#### Source extract:
Hi there, I have a problem with my hierarchical clustering method and I appreciate if anyone could help me in advance. Let me start from the first step, in order to identify differentially expressed genes in some microarray studies (each study consist of 3 individual dataset, collectively I have 15 dataset) I use limma package from bioconductor, R. Then I filtered out those genes with adj. P-value less than 0.05. After that, I extracted a set of genes which involved in the cell cycle for example. Finally, this set of genes with there expression base on log fold change were used for hierarchical clustering. As I read before for log-transformed data Euclidean distance measurement method with complete linkage is the best for my data but the problem is when I clustered 15 dataset, surprisingly data from the same study stand close together in one cluster. What can I do for this mistaken view? Would it possible to use only one control for all treatment data from a different study in R? Or another approach would be taken?
Many thanks in advance
Can you show the design matrix, and especially if and how you checked and/or compensated for potential batch effects?
Here is the photo of heirarchical clustring
I think my mistake is I dont consider the batch effect. I normiliza each study separetly then I clustered them together. How can I compensate batch effect? In what way? Would it a good idea to normiliza all datasets together? But I dont know how could it possible. Any suggestion?
Please edit this post and see the changes I've made to see how to add images properly.
Images should be added using the image button, not the link button. You'll need the direct link to the image, not the link to the page hosting the image.
If you normalize separately then this result is totally normal and expected as the datasets of the single studies are only scaled within the study but not to each other. If you do z-scoring then you at least have to normalize them all together, not discussing if comparing values from different studies makes sense due to the batch effect.
I know, but I want to normalize them to compensate batch effect and to find which data is close to CM without considering what dataset is belong to which study. Any way?!

#### Dataset excerpts:
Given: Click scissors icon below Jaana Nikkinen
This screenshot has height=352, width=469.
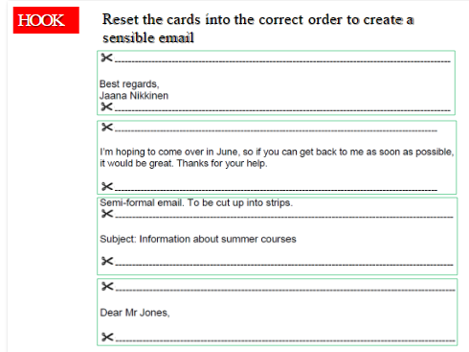Looking at the screenshot, I should coord(107,106).
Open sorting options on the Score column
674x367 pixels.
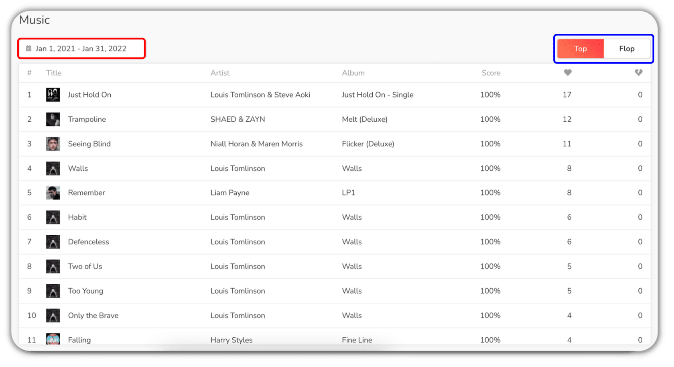click(491, 73)
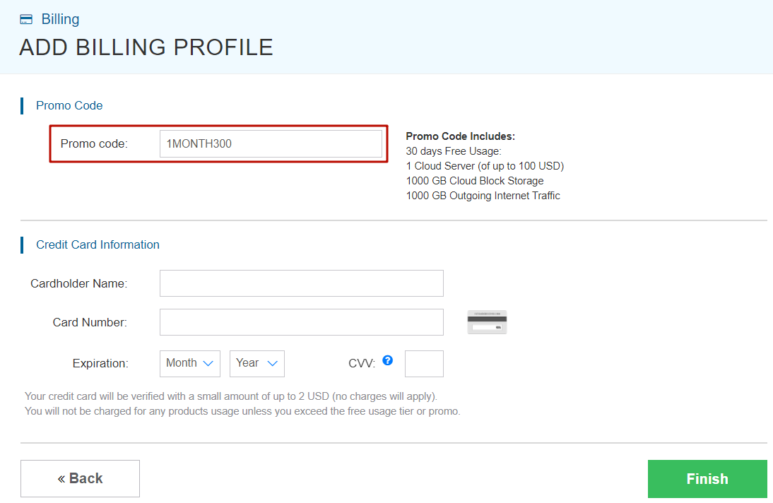Image resolution: width=773 pixels, height=503 pixels.
Task: Focus the Card Number input field
Action: (301, 321)
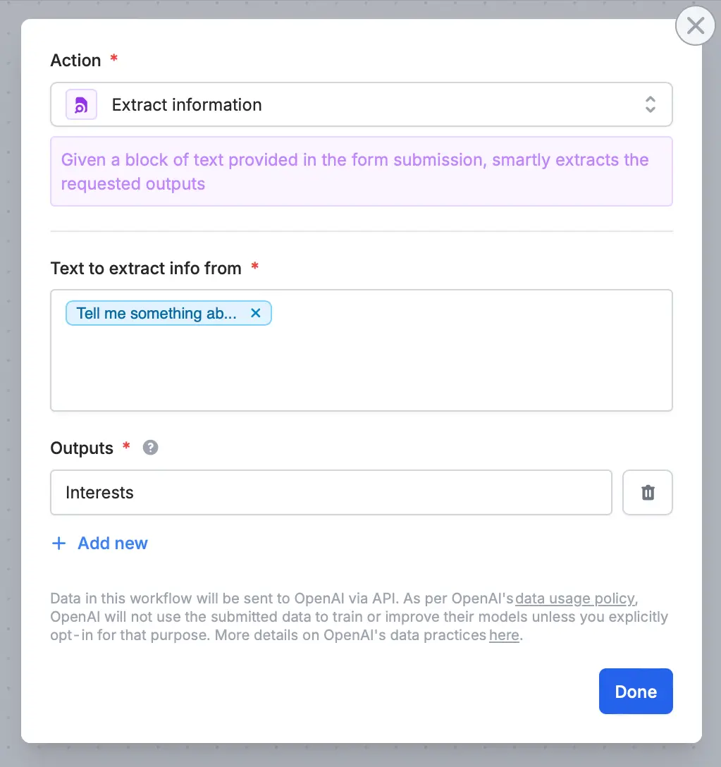
Task: Remove the 'Tell me something ab...' token
Action: pyautogui.click(x=256, y=313)
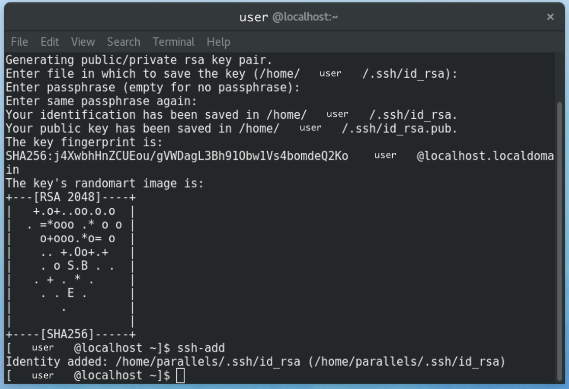Click the window title 'user @localhost:~'

[289, 17]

#### Exercise:
According to the clustering forum thread, which distance measure and linkage method had the original poster read were best for log-transformed data?

#### Answer to this exercise:
Euclidean distance with complete linkage.